甲南大学文学部日本語日本文学科・都染直也教授のご著書です。
都染先生が主宰される甲南大学方言研究会は、このほど令和2年度神戸市文化活動功労賞を受賞されました。
本書の内容は、映画『砂の器』で重要な意味を持つ東北弁に関する検証など多岐にわたりますが、興味深かったのは、神戸をはじめとする関西圏における方言の研究です。
大阪弁と神戸弁の境界は、東灘区本山町と御影町の間にあるそうです。
また、関西弁地域は神戸をはじめとする摂津地域であり、同じ兵庫県内でも姫路などの播州では関西弁とは異なる播州弁が使われ、その違いは敬語表現にあると説明されます。
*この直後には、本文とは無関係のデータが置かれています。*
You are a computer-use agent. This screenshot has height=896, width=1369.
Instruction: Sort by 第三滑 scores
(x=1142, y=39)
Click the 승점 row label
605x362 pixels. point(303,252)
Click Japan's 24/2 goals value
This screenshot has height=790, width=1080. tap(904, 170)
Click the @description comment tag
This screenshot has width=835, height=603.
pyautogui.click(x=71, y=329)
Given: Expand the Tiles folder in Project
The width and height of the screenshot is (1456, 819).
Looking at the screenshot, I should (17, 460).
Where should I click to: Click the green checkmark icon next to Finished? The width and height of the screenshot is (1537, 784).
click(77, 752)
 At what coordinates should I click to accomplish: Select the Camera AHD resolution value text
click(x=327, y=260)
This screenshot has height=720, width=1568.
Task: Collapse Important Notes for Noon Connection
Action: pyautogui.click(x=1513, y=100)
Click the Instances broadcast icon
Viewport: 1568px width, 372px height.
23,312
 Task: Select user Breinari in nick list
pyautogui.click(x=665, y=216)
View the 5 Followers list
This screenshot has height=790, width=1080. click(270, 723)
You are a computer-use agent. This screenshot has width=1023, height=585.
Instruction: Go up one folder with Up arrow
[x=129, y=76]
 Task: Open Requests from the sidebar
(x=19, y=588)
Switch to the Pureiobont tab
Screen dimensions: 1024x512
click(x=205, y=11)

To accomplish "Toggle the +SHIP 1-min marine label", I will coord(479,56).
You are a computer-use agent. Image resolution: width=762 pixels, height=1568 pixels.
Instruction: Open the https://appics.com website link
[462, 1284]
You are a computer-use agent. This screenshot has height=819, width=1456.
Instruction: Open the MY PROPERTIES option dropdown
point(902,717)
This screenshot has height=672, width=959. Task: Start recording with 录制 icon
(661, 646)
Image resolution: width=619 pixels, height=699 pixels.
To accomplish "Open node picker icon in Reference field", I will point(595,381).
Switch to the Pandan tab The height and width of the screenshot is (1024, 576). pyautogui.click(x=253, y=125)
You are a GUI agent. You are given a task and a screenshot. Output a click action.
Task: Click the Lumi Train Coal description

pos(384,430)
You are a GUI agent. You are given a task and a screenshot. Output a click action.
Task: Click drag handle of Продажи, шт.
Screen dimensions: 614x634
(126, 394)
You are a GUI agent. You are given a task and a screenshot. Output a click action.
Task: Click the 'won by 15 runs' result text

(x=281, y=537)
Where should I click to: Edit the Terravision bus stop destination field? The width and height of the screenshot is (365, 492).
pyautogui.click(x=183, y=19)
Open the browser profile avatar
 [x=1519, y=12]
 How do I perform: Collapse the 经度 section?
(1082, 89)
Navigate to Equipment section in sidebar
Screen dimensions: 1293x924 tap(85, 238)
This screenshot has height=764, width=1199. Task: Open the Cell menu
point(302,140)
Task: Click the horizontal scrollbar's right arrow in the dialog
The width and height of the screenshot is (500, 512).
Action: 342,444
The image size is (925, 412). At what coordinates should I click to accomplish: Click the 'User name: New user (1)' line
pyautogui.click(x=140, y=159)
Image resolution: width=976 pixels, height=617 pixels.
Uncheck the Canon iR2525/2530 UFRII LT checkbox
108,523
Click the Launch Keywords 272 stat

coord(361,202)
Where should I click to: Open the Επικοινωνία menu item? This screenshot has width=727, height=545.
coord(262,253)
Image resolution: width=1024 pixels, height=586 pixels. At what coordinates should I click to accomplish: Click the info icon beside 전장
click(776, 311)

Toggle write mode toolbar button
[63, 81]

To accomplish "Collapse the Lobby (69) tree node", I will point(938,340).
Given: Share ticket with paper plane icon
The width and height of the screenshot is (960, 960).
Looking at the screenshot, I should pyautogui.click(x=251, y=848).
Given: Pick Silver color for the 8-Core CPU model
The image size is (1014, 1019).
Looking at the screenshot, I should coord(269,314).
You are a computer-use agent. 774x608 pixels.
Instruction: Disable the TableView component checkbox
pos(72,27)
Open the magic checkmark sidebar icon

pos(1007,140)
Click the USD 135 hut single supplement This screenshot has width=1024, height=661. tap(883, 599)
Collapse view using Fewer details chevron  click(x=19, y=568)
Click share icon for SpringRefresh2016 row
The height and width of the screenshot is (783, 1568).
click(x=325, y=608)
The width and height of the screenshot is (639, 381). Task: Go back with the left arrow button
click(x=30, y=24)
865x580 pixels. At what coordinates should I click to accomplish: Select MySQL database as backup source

「べっちょない」は、播州弁を代表する言葉であることは私も知っていましたが、淡路、丹波でも使われているそうです。
神戸市内でも、西区などでは「べっちょない」と話す方にときどき出会います。
神戸市内でも、地域によってかなり異なる言葉が使われていたのでしょう。

フィールドワークも活発に行われ、その成果が紹介されています。
たとえば、JR山陽本線、播但線、神戸線の各駅毎に「ハラガタツ」「ハラタツ」「ゴーガワク」「ゴガワク」「クソッパラガタツ」などがどこで使われているのか調査されました。
年代によっても言葉遣いがかなり異なることがわかります。

本書は、神戸新聞夕刊の連載をもとにまとめられ、2006年(平成18年)に出版されました。
「はじめに」で著者は、「ことばは生き物で、常に変化をつづけています」と記しておられます。
本書が刊行されてからそんなには経ちませんが、関西の言葉も既に刊行時とは少し違ったものになっていると思います。
そしてこれからも変化していくことでしょう。